Exercise —
Once you find the line that contains "Reload the Bing page in Chrome" in the entries below, give it again along with every following line, unchanged, through the final one.

Collected data entries:
────────────────────

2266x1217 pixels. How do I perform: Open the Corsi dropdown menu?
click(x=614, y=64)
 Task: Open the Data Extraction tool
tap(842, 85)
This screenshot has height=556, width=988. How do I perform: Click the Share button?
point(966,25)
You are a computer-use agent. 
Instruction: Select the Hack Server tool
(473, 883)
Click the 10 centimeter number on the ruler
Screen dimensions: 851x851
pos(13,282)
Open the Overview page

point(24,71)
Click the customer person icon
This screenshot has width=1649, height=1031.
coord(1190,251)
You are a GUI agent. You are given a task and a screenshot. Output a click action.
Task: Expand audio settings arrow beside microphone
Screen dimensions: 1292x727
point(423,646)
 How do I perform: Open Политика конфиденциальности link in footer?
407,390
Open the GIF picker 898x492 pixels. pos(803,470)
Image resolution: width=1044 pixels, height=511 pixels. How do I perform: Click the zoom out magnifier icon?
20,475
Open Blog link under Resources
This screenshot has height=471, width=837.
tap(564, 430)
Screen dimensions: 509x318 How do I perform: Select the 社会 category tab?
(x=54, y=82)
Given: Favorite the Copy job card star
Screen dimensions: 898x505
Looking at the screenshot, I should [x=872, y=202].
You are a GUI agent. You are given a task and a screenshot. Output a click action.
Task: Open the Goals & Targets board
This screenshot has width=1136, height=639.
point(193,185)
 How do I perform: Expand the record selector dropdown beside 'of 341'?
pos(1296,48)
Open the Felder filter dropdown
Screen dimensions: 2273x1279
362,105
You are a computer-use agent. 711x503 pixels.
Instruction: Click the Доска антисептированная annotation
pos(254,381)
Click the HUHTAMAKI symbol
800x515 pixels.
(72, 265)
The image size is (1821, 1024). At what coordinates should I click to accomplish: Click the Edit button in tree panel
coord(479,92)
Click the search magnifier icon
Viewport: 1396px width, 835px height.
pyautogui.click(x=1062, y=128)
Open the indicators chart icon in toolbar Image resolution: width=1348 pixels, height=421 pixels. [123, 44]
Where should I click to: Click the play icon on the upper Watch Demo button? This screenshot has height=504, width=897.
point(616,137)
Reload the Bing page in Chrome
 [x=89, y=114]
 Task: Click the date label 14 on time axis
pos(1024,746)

────────────────────

Reply —
Reload the Bing page in Chrome
 [x=89, y=114]
 Task: Click the date label 14 on time axis
pos(1024,746)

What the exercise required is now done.